Devant l’exiguïté de la mosquée du centre-ville, qui était une ancienne église durant la période coloniale et transformée en mosquée après l’Indépendance, laquelle est arrivée à un moment, où elle ne répond plus à la demande vu qu’un grand nombre de fidèles font leur prière dehors, la construction d’une nouvelle mosquée est devenue impérative. Prévue à la nouvelle ville pour un coût prévisionnel de 33 millions de dinars, déjà une partie des gros œuvres comprenant le sous-sol, le rez-de-chaussée et le 1e étage, a été réalisée avec un montant global de 10 millions de dinars, avons-nous appris du président de l’association religieuse qui chapeaute l’opération, en l’occurrence Benméziane Belkacem, qui a précisé par ailleurs que les fonds sont provenus des dons publics et une maigre participation de l’Etat de l’ordre de 600 milles dinars.

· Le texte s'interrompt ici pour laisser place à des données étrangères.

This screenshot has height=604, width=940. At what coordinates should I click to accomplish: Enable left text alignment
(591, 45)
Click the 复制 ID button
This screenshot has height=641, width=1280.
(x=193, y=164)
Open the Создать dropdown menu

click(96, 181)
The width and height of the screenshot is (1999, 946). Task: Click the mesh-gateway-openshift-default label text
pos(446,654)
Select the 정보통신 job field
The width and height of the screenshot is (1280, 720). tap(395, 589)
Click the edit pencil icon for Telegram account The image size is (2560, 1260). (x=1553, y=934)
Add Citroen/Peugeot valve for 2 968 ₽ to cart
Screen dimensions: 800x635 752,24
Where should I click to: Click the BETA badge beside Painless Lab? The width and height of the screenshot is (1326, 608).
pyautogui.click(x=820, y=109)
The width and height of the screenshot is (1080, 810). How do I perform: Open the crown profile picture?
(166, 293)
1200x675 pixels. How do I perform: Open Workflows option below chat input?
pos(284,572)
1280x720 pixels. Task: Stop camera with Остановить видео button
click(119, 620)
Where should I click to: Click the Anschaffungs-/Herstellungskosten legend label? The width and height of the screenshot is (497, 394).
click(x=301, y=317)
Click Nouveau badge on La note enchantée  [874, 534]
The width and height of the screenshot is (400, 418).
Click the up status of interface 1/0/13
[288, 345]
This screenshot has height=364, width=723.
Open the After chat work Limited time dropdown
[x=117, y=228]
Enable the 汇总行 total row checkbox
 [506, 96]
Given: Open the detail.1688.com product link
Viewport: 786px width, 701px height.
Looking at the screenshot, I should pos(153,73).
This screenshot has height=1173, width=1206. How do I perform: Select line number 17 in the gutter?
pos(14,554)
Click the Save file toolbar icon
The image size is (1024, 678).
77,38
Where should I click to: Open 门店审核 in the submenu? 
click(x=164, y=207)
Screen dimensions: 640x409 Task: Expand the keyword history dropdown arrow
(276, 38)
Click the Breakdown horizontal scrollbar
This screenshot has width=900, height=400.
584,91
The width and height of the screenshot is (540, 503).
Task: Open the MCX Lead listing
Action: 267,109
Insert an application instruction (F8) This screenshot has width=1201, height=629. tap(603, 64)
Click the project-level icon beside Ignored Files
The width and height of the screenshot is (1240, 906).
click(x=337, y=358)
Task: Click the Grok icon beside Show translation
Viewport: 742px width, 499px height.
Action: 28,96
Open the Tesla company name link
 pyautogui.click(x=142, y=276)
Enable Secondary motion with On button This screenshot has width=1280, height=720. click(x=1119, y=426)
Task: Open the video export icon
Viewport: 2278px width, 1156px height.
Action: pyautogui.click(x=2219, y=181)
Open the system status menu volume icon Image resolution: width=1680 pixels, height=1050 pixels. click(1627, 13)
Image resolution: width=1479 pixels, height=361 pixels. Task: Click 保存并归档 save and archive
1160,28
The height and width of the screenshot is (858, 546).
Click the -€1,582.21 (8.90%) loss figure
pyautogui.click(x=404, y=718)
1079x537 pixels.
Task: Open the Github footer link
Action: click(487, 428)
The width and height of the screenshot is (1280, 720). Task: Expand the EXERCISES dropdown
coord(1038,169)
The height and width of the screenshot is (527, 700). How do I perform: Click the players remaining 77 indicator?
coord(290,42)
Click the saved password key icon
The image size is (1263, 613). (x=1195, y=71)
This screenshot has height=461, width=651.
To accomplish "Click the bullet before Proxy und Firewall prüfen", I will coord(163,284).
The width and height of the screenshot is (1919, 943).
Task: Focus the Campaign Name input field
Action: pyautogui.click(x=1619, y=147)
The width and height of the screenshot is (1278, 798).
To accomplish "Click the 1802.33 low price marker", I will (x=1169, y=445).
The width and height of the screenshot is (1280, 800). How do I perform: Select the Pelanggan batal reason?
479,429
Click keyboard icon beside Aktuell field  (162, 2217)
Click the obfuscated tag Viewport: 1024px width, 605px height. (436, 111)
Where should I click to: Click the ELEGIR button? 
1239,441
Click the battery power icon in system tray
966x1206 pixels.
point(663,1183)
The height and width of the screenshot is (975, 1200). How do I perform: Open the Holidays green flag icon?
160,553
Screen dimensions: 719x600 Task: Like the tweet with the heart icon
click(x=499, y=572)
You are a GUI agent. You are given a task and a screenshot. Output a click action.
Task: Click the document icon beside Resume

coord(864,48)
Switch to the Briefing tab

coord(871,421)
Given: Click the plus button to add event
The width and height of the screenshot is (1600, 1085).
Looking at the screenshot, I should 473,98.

“Devant l’impérieuse nécessité de désengorger la mosquée du centre-ville, le sous-sol prévu comme école coranique, en attendant que les autres niveaux soient fin prêts, est aménagé en salle de prière contenant 900 places avec un espace isolé pour les femmes. Le coup de starter à été donné ce vendredi, coïncidant avec la prière du vendredi lors d’une inauguration qui a rassemblé des fidèles, des autorités locales et des invités”, abonda notre interlocuteur à qui l’on a demandé comment il pense réunir les 23 millions de dinars pour la continuité des travaux restant à réaliser. Il dira à cet effet : “Nous comptons toujours sur les dons des particuliers mais je tiens aussi à lancer un appel aux autorité locales pour qu’elle nous viennent en aide. Déjà, la wilaya vient de nous accorder une autorisation pour programmer une quête dans toutes les mosquées de la wilaya et une caisse installée à l’entrée de la salle de prière à l’intention des fidèles qui tiennent à garder l’anonymat sur leurs dons”.
Notons que les responsables de cette mosquée ont buté durant le ramadhan passé sur un refus catégorique du maire quand ils lui ont demandé une autorisation pour prier le soir dans cette mosquée en chantier.